Reward offered in tribal boat vandalism
The Confederated Tribes of the Colville Reservation is offering a $2,500 reward for information leading to the arrest of individuals who vandalized a tribal fishing boat. Employees arriving for work on Tuesday morning found a racist message on the Dream Catcher and items taken from the boat, which was moored at Mosquito Park near Brewster, Washington. The line to the purse seine, used to net fish, was cut.

Steve Gleason Act passes House, heads to president’s desk
The bill named for Spokane native and Washington State University athlete Steve Gleason, allowing for Medicare coverage of communication software, is headed to President Barack Obama’s desk. The Steve Gleason Act had been championed by Rep. Cathy McMorris Rodgers, who said the rules blocking access to eye-tracking software for patients with neurodegenerative disorders “bureaucratic nonsense” on a visit to Spokane to discuss the bill with health care professionals in March. She introduced the bill to the House in January.

2-year-old dies in Bonner County motorhome fire
A 2-year-old girl died in a fire that consumed a motorhome Tuesday night in Oldtown, Idaho. Genevieve Winn was alone inside the camper when the fire ripped through it around 8 p.m. The incident took place at 4038 Hoo Doo Loop. Bonner County Undersheriff David Hale said several adults were at or near the camper and were unharmed. He said criminal charges may be filed if investigators determine one of them is at fault for Winn’s death.

Spokane police officer accused of armed burglary
A Spokane police officer was arrested by officers of his own department Tuesday night after he allegedly busted open the front door of his girlfriend’s house during an argument.

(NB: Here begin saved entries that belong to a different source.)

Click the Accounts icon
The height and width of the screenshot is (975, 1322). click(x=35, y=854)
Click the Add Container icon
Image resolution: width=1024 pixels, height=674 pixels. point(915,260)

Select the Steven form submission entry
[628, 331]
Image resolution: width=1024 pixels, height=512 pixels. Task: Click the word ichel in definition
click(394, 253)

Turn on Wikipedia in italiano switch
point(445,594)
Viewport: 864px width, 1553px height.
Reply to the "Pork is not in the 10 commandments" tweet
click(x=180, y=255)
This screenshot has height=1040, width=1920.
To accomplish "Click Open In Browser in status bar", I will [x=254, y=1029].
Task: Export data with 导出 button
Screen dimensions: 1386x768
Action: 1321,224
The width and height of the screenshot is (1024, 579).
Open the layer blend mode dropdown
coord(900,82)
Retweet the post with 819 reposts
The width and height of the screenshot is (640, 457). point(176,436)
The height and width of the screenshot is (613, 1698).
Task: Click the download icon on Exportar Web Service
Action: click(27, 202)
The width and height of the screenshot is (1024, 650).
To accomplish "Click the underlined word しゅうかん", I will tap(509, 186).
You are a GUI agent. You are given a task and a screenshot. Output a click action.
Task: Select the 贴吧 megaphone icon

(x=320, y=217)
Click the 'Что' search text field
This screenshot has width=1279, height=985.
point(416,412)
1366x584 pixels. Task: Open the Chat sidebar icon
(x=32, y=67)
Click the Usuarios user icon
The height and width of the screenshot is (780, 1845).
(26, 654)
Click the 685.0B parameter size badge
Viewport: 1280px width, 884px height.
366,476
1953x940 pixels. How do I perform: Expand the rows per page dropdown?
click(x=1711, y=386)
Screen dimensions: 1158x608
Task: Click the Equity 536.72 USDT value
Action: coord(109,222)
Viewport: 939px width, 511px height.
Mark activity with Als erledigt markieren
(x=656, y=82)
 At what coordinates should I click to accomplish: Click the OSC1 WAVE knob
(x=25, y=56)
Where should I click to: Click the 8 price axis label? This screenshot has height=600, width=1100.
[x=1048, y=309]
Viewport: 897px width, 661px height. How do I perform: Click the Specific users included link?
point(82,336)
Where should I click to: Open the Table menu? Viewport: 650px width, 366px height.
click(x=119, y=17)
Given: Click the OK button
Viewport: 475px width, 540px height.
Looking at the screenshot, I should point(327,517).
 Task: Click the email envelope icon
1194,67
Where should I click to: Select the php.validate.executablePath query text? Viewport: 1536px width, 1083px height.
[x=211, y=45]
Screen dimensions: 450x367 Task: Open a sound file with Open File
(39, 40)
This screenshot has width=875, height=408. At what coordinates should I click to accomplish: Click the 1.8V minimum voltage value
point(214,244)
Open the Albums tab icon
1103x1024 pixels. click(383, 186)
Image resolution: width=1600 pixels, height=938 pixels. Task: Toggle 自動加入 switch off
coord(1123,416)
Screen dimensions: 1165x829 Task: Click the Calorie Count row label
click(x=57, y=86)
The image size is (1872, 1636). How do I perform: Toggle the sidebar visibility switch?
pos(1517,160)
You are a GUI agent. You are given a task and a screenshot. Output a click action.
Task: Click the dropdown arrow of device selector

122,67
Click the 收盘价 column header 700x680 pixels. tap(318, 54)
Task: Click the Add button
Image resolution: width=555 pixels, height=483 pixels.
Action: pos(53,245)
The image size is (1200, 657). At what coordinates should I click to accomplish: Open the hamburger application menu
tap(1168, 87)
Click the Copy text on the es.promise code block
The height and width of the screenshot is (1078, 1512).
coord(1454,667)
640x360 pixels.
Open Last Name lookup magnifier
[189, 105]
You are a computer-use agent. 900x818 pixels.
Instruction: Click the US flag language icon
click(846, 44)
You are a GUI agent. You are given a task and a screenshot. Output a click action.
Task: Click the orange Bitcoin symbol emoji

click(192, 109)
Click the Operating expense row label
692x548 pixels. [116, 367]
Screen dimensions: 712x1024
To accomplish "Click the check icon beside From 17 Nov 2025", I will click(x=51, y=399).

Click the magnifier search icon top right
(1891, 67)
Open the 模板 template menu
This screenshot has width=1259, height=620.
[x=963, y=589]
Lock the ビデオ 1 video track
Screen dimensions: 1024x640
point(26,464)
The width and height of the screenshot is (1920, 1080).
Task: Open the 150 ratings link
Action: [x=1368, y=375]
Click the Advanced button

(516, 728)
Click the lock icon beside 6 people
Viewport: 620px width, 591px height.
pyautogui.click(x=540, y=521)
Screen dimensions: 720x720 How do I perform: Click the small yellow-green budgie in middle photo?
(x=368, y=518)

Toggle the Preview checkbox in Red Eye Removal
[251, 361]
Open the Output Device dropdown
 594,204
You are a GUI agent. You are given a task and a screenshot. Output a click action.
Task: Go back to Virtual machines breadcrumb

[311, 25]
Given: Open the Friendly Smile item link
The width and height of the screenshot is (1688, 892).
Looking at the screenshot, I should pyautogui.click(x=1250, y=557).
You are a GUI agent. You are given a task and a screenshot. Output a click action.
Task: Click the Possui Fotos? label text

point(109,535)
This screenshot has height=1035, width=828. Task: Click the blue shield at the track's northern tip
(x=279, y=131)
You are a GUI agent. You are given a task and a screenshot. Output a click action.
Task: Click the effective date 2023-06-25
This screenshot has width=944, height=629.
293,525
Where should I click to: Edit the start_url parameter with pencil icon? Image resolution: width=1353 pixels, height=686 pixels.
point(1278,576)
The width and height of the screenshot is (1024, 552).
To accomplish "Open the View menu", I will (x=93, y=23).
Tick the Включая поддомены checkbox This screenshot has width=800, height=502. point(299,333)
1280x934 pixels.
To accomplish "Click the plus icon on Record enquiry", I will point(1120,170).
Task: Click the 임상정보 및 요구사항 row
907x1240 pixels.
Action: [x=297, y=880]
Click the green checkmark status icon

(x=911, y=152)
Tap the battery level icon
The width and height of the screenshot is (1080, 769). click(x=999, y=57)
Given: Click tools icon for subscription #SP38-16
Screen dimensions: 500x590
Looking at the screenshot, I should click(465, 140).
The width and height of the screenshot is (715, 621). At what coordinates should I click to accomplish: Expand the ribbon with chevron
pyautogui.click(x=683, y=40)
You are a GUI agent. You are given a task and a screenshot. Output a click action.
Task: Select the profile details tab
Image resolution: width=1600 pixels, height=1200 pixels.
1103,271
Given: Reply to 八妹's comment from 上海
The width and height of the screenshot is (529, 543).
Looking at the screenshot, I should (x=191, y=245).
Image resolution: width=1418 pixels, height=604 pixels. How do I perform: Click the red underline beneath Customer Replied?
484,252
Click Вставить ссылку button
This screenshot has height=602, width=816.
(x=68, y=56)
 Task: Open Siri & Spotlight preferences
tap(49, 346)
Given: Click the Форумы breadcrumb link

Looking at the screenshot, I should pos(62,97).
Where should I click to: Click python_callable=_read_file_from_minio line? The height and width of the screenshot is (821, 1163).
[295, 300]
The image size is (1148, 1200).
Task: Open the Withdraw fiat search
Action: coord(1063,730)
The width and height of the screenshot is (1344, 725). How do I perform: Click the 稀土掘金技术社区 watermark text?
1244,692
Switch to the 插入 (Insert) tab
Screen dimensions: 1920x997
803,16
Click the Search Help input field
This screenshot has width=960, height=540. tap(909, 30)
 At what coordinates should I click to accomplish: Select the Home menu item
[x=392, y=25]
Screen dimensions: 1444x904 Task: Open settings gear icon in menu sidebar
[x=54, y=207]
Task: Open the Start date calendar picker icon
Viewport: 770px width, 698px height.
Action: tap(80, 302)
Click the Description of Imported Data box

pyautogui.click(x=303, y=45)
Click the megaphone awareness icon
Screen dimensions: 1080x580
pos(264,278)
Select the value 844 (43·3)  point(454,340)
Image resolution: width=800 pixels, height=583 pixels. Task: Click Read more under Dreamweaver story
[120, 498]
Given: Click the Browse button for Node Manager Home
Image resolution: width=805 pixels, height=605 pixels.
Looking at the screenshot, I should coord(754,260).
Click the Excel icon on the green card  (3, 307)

Officer John Yen, 25, was arrested on a first-degree armed burglary charge in the 1100 block of East 11th Avenue after police responded to a witness report shortly after 9 p.m.

Two dead after crash near Steptoe
Two people died early this morning in a one-car wreck near Steptoe. The call came in around 2 a.m., and Whitman County sheriff’s deputies responded to the crash off Hume Road, about eight miles north of Colfax and two miles outside of Steptoe. The sheriff’s department identified the victims as Jonathan Thomas Scholz, 37, of Steptoe and Kimberly Ann Blowers, 32, of Tampa, Florida.

Explosion rips through Zodiac Aerospace in Newport
An explosion ripped through an aerospace company in Newport Tuesday night, shattering glass and causing a section of the roof to collapse. The blast, which occurred shortly before 9 p.m., sent five people to the hospital. At least one person was taken by helicopter to Spokane. Zodiac Aerospace is a multinational corporation that’s a key supplier to Boeing. The Newport plant is part of Zodiac’s “Cabin and Structures” division, and makes components for cabin interiors. The business press is questioning whether the explosion in Newport could affect Boeing’s commercial jetliner production. 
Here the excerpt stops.